12 de julho de 2026 17:55

Chesf histórica

Redação PA Notícias

O projeto Chesf foi, efetivamente, uma epopeia que não podemos esquecer, uma epopeia com os devidos heróis. Cada um de nós tem a sua história para contar, nós os pioneiros. Vinte anos após o início das obras, lá nos idos de 1974, ainda muitos obstáculos para vencer. A vida ainda era dura: estradas de acesso a Paulo Afonso precárias, comunicação com as capitais uma batalha, assistência médica limitada, saudade do que foi ficando para trás. Somos, os da época, veteranos da entrega e da renúncia. Já era tempo de recebermos a “Praça dos Pioneiros”, um memorial devido, senão a heróis, mas a cidadãos decididos a ser transformadores.

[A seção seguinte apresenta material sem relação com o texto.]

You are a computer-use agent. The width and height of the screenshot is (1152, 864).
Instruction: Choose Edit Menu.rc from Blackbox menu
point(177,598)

Na área da cachoeira, apenas uma vila ou agrupamento de pessoas; nativos ou comerciantes provedores de víveres necessários à sobrevivência dos moradores que a tudo renunciavam – para ganhar dinheiro, a mola instigadora do progresso. Carecia uma proteção, algo como uma demarcação, um muro divisório. Então, o famoso muro a dividir o pessoal do projeto e os aventureiros ávidos de encontrar os meios necessários para sobreviver. Com os pioneiros, vinham os simples aventureiros e, aqui e acolá, os mal-intencionados. Na visão e praticidade da Chesf, o caminho mais fácil – o muro!

Houve fatos notáveis como a contratação de cerca de mil jardineiros no Acampamento. O doutor Amaury, então diretor técnico, (a conclusão é nossa) fez questão de empregar os retirantes da seca e da miséria. Se algum objetivo outro, não sabemos. Na Paulo Afonso município iniciante, a Chesf sempre presente. Tudo era a Chesf a ceder algum tipo de ajuda; ajuda e atendimentos. De toda a região, necessitados de atendimento médico no Nair Alves de Souza. Partos, cirurgias e atendimentos de pronto-socorro – não só para os chesfianos. No Serviço de Ensino Chesf, 62% dos alunos não filhos de empregados Chesf.

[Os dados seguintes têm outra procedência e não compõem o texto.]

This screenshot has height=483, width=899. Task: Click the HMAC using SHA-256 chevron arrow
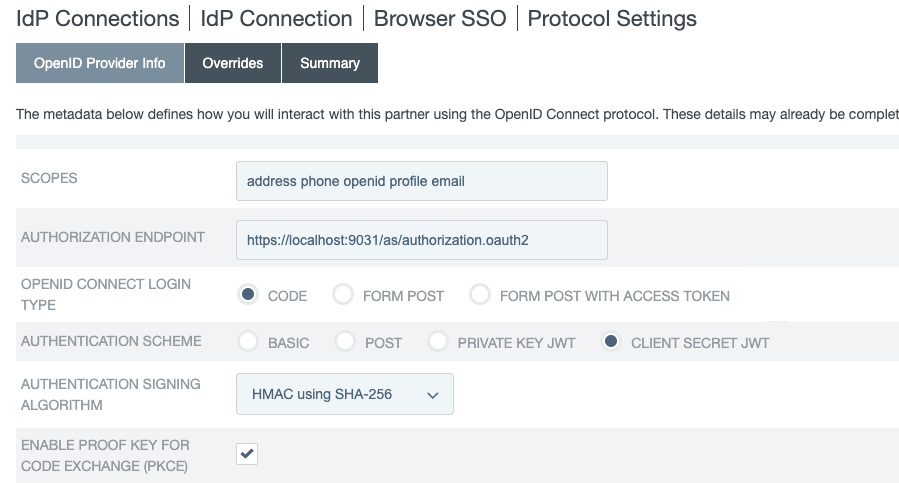pos(433,395)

Na administração José Ivaldo, colocamos uma pedra monolítica milenar na área antes da ponte do canal. A Chesf nos cedeu carreta, guindaste e pessoal sem os quais a operação de transporte e colocação não teria sido possível. Nas ações de caridade, a companhia sempre presente. Atualmente, ela nos paga royalties!

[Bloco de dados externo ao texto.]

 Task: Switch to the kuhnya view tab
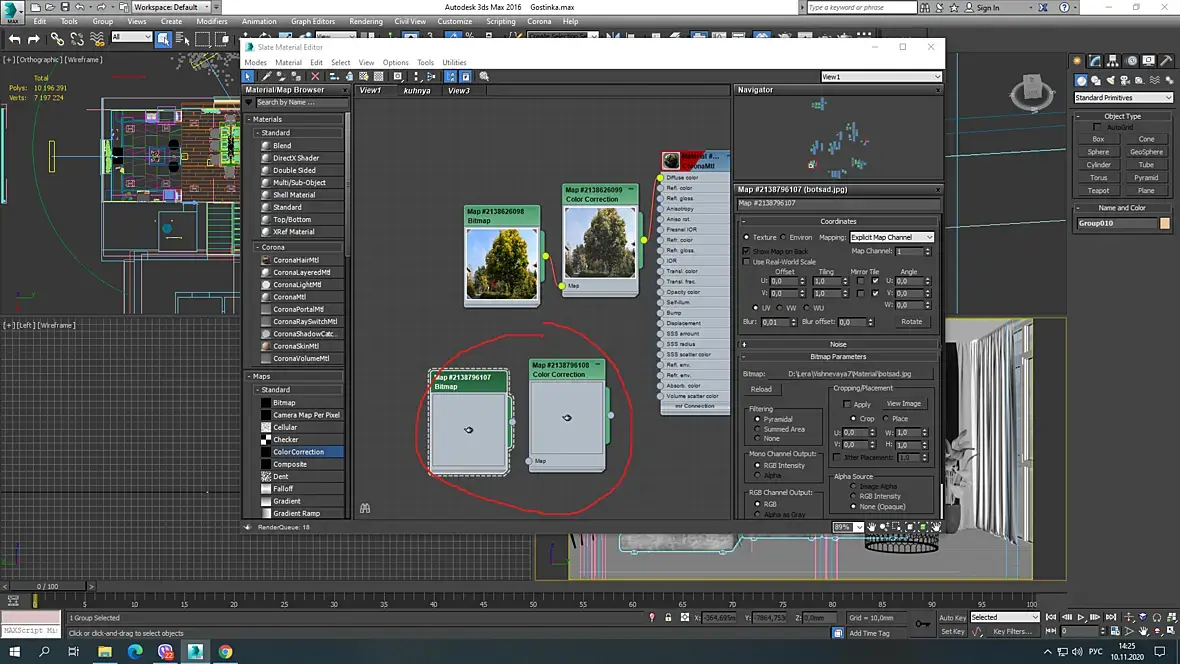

Imprecisões e erros sempre acontecem. Aconteceram no Acampamento e fora dele. Como exemplo, o Parque de Exposições [de gado] que se nos apresenta como um elefante branco. A culpa, esta a explicação, está no critério orçamentário e na escolha de prioridades. Havia uma verba especificamente para parques de exposição. Colocada à disposição de Paulo Afonso, foi aceita e o parque surgiu do nada para o quase nada. Coisas da burocracia, senão da “burrocracia” e da centralização das decisões. Qual administrador teria recusado a verba passando-a para um município próximo criador de gado?

O critério de redentora atribuído à Chesf não consegue ser riscado da cabeça de um cronista, talvez historiador, há 52 anos na área. Ainda criança, em Salvador, o meu pai a aposentar o candeeiro a querosene e os frequentes apagões das usinas térmicas de Salvador condenados ao esquecimento. E o velho, renitente cidadão crente no futuro do Brasil, a bradar: “Agora temos energia de Paulo Afonso!”. O menino promissor pôde, dali pra frente, estudar com segurança, sem quedas perturbadoras de energia e, mais tarde, passar em um concurso de 316 candidatos e se tornar empregado de uma empresa solidamente entronizada na História.